SOURCE EXTRACT —

Then when I got in my car that day to go to work, I turned on the radio, switched through a station or two until I stopped on a familiar song, one that Tony used to sing, "Baby come back. You can blame it all on me. I was wrong, and I just can't live without you." I just smiled. The veil is thin my friends, very thin.
Miss you Tony. Hope you are
dancing and singing up there watching down on all of us. Catch you on flip side
my friend.
The Invisible Finish Line?
Monday, April 24, 2023
There is a piece of popular advice out there for widows/bereaved:
Because here's the kicker...freezing in place after loss, won't protect you from suffering another one. Please read that again.
Five months after Joe died, my dad was diagnosed with cancer, and I was thrown right back into the depths of being a primary caregiver. No hunkering down, no holding back, no putting off major decisions would have kept me safe from that. Life is going to happen, whether we're rested and ready or not.
I must have missed the memo from the elusive "Department of Socially Acceptable Grieving;" the one that dictates the proper timeline for all this stuff:
I imagine those memos would go something like this...
First Notice: "Your husband just died. Sorry, that must suck. Don't move, don't breathe, don't make any big decisions. Just stay home and don't come out until you're done being sad."
Second Notice - "One year
has passed since your husband's death. Congratulations! You have grieved
sufficiently. You're done! Feel free to commence living. You can
stop being so sad now. Maybe
go on a date."
Third Notice One Week Later: "You
should have received a Second Notice in the mail alerting you to the end of your grieving period. You
are now past the appropriate deadline. Everything happens for a reason. Buck up!"
Yeah....
You can't win. So, to hell with it.
There is no invisible finish line, over which your
grief magically dissipates. There is no one moment that will make you
want to live again. You just wake up, put one foot in front of the other,
breathe in and out, and do your best. Some days your best will be getting
out of bed; other days you will be able to experience real joy and laughter
without the immediate guilt that your person isn't there to experience it with you, and that will be a good day.
Here's to more good days. Go out and grab them!
Three years is three years too long
Sunday, March 12, 2023
I suppose this is my version of “How it started. How it’s going.”
Today it’s been three years since you took your last breath. Three years and I am still left with the desire to retreat to the life we shared together. But like returning to a town reduced to rubble in the aftermath of war, that world doesn’t exist anymore; there’s nothing to go back to. I reach out for you, hoping to meet you somewhere only I would know to go, to find you dancing in the stars…but I can’t get to you. Love should be able to take me to you, but it doesn’t.
It was real wasn’t it? You were here. We were us. I was still the me that existed in your eyes…adored and loved beyond measure. She is gone and someone new is emerging.The pendulum swings back and forth, pushing me to move forward, then pulling me back.
So where does this leave us now my love? I hold onto faith that we continue to exist between here and there, where time can’t hold us hostage. One blink, and we’ll be us again forever. But I promise to live until then, to laugh with our son, to experience new people and places, to have new adventures. I know you expect that of me, so I promise to do my very best not to disappoint you.
I continue to love you without end JoJo. I always will.

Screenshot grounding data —
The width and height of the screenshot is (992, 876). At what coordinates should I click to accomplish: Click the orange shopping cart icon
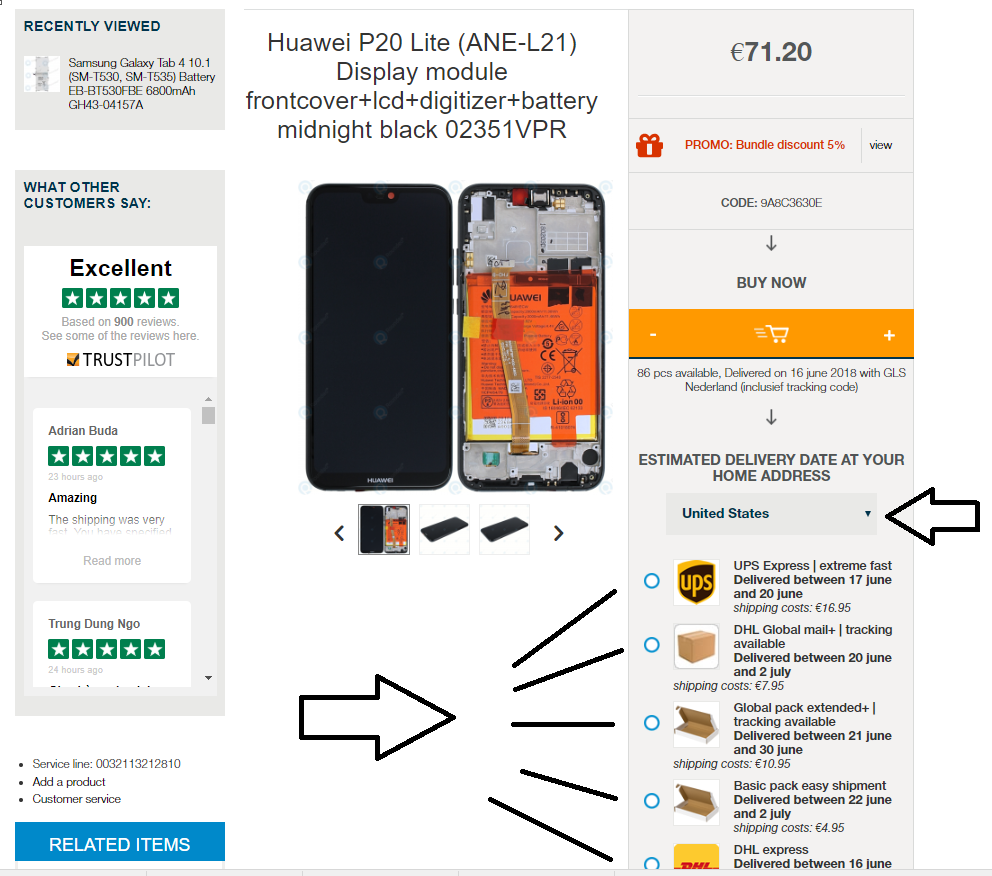[x=771, y=333]
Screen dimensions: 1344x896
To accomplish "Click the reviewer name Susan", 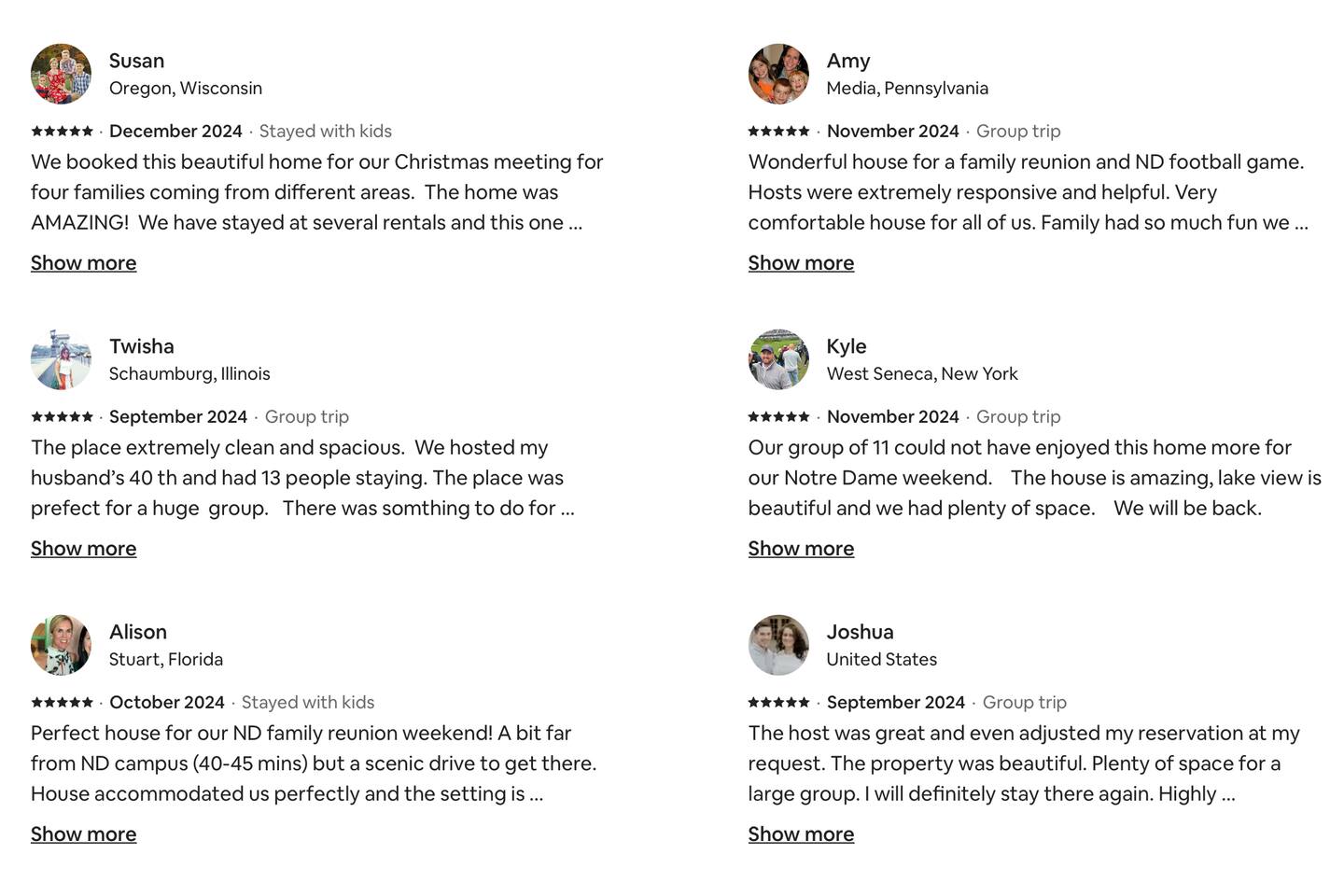I will pos(136,61).
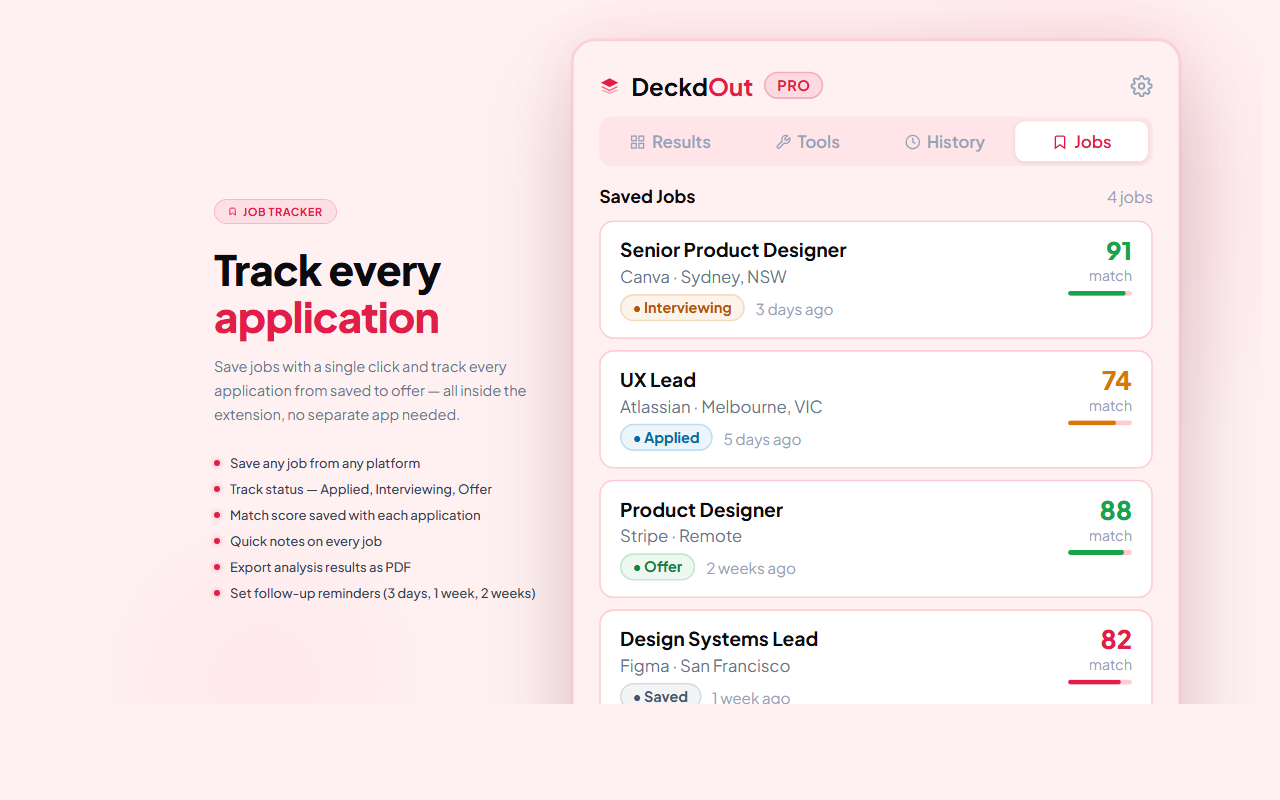
Task: Toggle the Applied status on UX Lead
Action: pos(666,437)
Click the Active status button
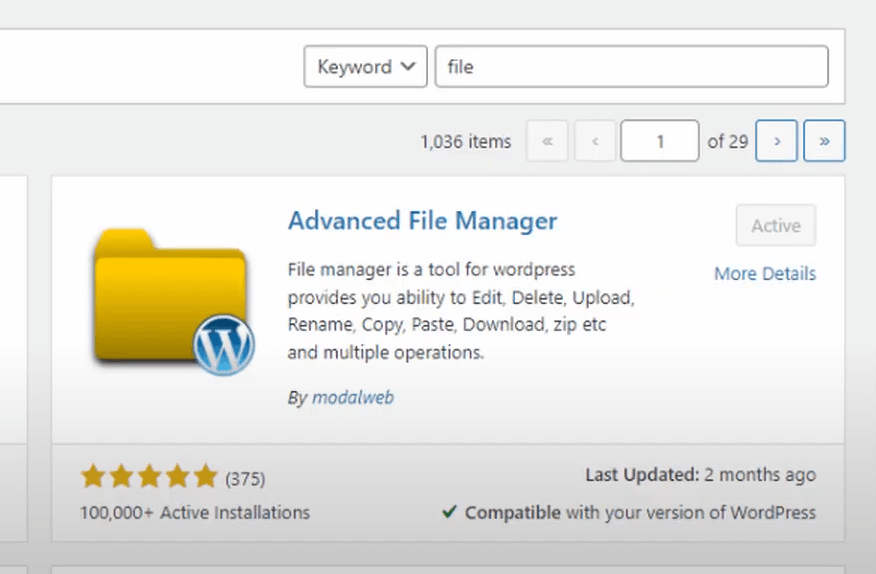This screenshot has width=876, height=574. point(775,226)
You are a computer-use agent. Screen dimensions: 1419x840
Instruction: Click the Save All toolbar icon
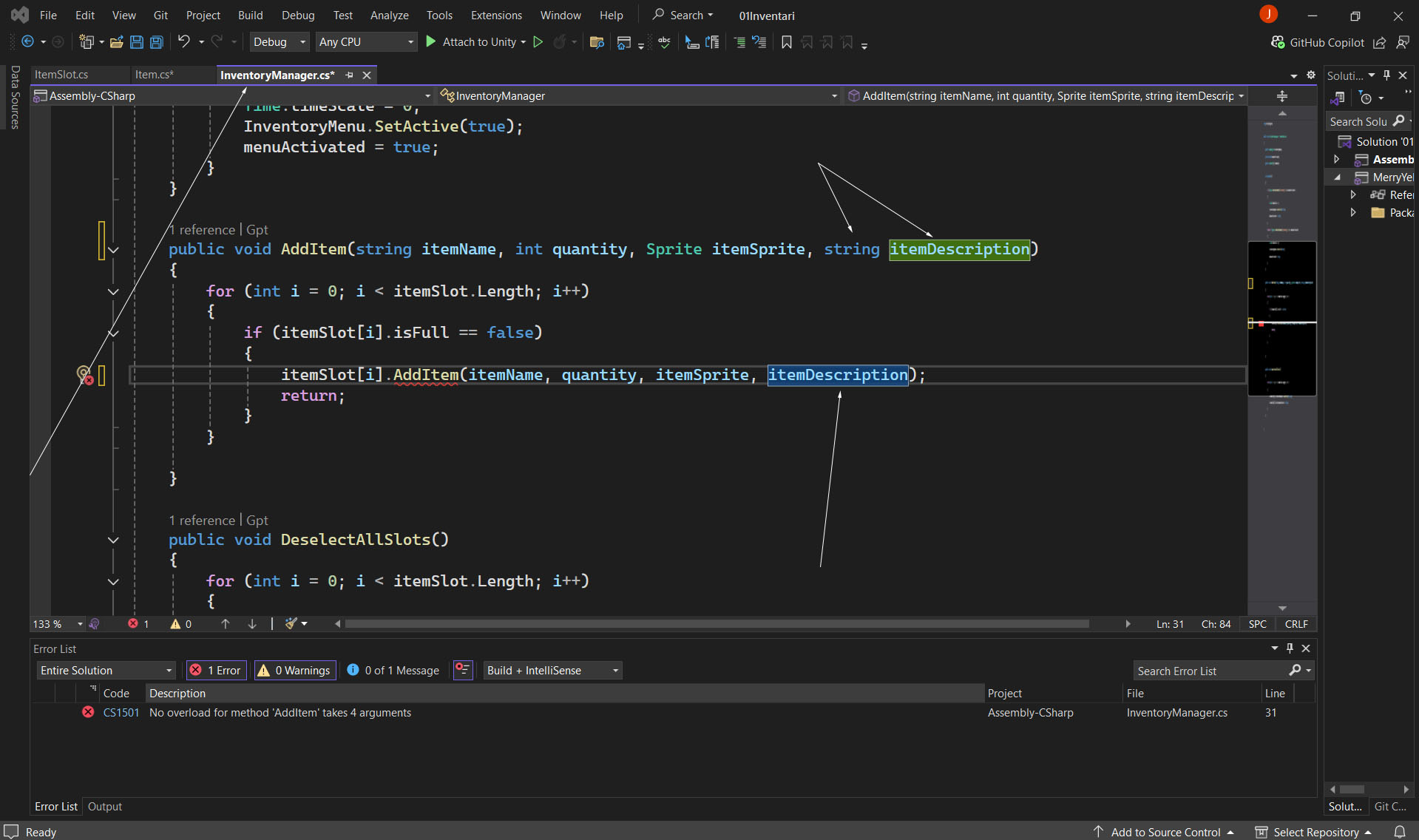coord(157,42)
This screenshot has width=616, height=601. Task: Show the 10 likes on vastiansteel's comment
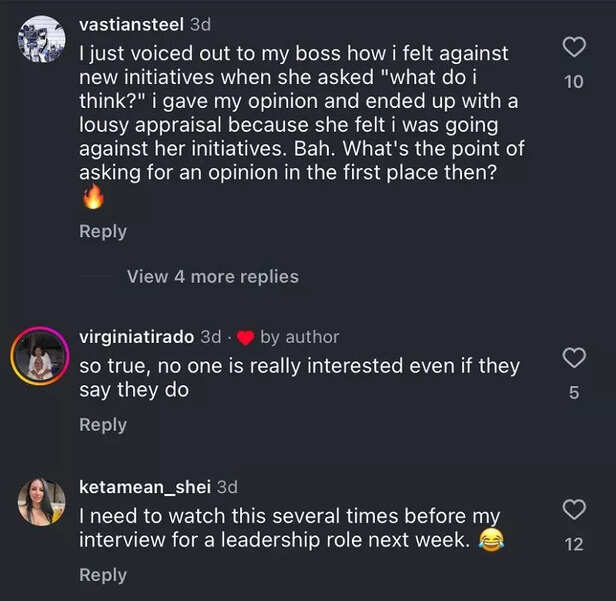[574, 82]
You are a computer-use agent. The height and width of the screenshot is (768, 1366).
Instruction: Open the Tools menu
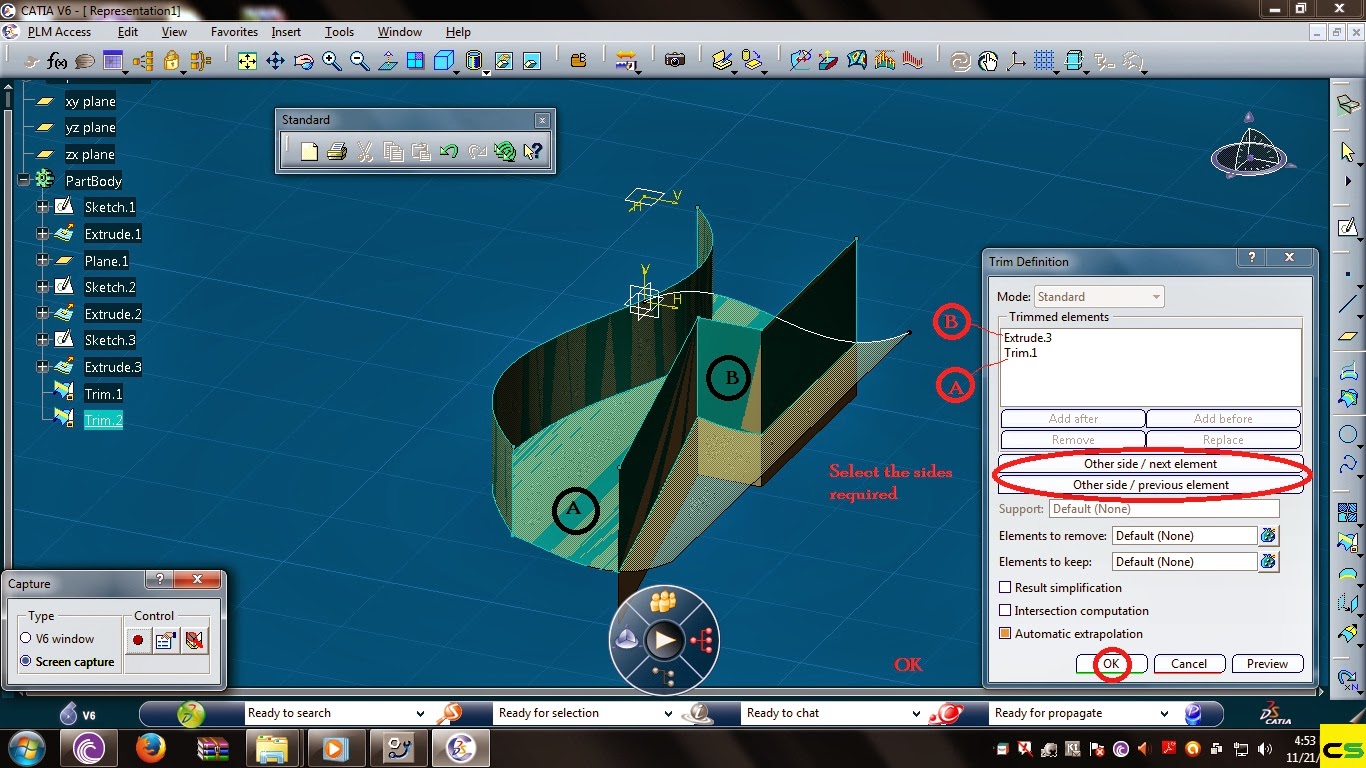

WORK TASK A — Retype the part of the blog excerpt on grief from "It was real" to "I always will.".
WORK TASK B — In the blog excerpt on grief, how long after Joe died was the writer's dad diagnosed with cancer?
You can ignore the rows above.

EXERCISE RESULT A —
It was real wasn’t it? You were here. We were us. I was still the me that existed in your eyes…adored and loved beyond measure. She is gone and someone new is emerging.The pendulum swings back and forth, pushing me to move forward, then pulling me back.
So where does this leave us now my love? I hold onto faith that we continue to exist between here and there, where time can’t hold us hostage. One blink, and we’ll be us again forever. But I promise to live until then, to laugh with our son, to experience new people and places, to have new adventures. I know you expect that of me, so I promise to do my very best not to disappoint you.
I continue to love you without end JoJo. I always will.

EXERCISE RESULT B — Five months